The present invention relates to techniques for scheduling jobs of processing data.
A method for controlling a job net (also referred to as a job network) that associates a plurality of batch jobs with each other is disclosed in, for example PATENT LITERATURE 1.
In order to enable a service using an execution result of a job net to start at a predetermined start time, the job net needs to be terminated within a predetermined time. However, the processing time of a batch job depends on the amount of data to be input/output, and therefore if the amount of data increases, the job net cannot be terminated within a predetermined time. As the countermeasure of this, a job scheduling method is disclosed in, for example PATENT LITERATURE 2, in which the batch job of processing a large amount of data is speeded up, by splitting data to allocate the split data to respective jobs and performing parallel processing on a plurality of computers. In the job scheduling method of Patent Literature 2, data is split in advance, job definitions are generated, the number of the definitions being the same as the split number, and a relationship between pieces into which data is split (hereinafter referred to as “pieces of data” or “split data” and the job definition is recorded on a parallel-processing management table. In scheduling, a job to be executed is judged with reference to the parallel-processing management table, and the job definition including the identification data of the job is given to the job management.
PATENT LITERATURE 1 JP-A-2006-277696
PATENT LITERATURE 2 JP-A-2002-14829
Among job nets, there is such a job net that the number of jobs of processing a large amount of data is not one, data is transferred between jobs while sorting or processing a large amount of data, and the same data is processed in a plurality of jobs. In Patent Literature 2, there is no description on the job net.
In the conventional job scheduling methods of job nets including the method of Patent Literature 1, because there is neither relationship nor definition between the respective jobs of processing the split or assigned or allocated data in the job net definitions, the execution result or execution location of a job that has already processed data is not considered when the data is allocated to a subsequent job. For this reason, even if only some of jobs have been abnormally ended due to a data format error or the like, a job net should be interrupted, resulting in an increase in the processing amount during rerunning, increasing the risk of not being able to terminated the job net within a predetermined time.
The objective of the present invention to provide a data split processing control system for a job net that can reduce the risk of exceeding a specified estimated termination time even if some of split data processed in at least one job within a job net has been abnormally ended.
In order to improve the above-described problem, the present invention comprises:
According to the present invention, a risk of exceeding a specified estimated termination time can be reduced even if some of split data to be processed in at least one job within a job net has been abnormally ended.
An embodiment of the present invention is described with reference to respective figures.
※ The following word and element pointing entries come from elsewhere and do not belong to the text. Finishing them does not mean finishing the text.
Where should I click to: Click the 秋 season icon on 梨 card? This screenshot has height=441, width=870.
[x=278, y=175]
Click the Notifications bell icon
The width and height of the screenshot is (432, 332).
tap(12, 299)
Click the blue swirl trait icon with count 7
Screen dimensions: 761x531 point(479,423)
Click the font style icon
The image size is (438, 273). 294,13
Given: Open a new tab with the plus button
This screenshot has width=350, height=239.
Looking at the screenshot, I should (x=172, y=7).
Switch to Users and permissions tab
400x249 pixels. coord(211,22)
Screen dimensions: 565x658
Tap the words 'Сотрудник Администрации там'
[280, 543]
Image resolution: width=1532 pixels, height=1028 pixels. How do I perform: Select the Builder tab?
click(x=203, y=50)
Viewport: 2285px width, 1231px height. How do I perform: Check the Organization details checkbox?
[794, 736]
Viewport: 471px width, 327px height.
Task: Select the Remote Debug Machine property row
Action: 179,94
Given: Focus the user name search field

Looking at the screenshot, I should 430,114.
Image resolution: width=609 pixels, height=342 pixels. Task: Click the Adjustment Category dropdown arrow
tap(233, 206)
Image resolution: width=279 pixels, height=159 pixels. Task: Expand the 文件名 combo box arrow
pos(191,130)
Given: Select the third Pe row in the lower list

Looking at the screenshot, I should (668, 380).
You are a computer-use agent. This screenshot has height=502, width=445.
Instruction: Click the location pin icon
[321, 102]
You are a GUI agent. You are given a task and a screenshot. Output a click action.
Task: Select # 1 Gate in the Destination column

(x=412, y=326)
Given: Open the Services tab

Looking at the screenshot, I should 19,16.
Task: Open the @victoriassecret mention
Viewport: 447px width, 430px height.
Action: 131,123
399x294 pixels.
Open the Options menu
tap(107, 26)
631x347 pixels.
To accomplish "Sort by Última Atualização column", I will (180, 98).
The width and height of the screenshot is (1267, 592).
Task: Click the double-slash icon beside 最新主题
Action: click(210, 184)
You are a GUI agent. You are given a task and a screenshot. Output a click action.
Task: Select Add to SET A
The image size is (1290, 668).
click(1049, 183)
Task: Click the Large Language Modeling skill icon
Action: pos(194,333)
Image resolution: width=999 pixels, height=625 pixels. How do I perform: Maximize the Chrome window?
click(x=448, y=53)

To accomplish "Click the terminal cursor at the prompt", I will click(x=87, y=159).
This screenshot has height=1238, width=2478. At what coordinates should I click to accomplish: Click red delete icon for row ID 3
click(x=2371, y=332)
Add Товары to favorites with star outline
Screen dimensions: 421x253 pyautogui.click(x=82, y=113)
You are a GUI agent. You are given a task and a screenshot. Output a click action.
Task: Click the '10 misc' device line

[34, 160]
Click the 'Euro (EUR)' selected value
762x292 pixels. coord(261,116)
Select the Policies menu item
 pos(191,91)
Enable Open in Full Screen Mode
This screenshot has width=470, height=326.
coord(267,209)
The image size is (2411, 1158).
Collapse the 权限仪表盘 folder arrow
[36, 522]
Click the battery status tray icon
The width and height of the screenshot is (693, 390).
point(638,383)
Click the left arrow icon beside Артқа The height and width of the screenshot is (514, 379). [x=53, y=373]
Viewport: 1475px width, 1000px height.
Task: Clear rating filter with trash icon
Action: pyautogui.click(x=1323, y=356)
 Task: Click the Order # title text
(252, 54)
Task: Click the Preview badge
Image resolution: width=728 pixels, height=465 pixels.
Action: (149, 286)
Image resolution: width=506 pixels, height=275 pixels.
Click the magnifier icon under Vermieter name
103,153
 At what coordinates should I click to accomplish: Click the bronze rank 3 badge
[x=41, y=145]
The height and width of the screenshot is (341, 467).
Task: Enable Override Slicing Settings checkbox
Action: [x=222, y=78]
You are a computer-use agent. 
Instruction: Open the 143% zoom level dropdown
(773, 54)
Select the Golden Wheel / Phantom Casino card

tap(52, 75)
The server 10 includes: a main storage device 11a that stores the instruction codes of a program of the job scheduling processing section 1000; a CPU (Central Processing Unit) 12a that loads, interprets, and executes the instruction codes of the program of the processing section 1000; a communication interface 13a that sends/receives an execution request and an execution result to/from one or more servers 20 via a communication channel 2; and an input/output interface 14a.
The main storage device 11a is allocated to management tables to be read or updated by the job scheduling processing section 1000 which include job net information 100, job information 110, split data management information 120, abnormally ended sub-job management information 130, and execution server management information 140.
The execution server 20 includes: a main storage device 11b that stores the instruction codes of a program of the sub-job execution control processing section 2000; a CPU 12b that loads, interprets, and executes the instruction codes of the program of the processing section 2000; a communication interface 13b that sends/receives an execution request and an execution result to/from the server 10 via the communication channel 2; and an input/output interface 14b. A storage device 15b is accessible from a plurality of execution servers 20 via the interface 14b. A storage device 15c is a virtual file (RAM disk) within the storage device or the main storage device 11a which is accessible via the interface 14b only from a specific execution server 20.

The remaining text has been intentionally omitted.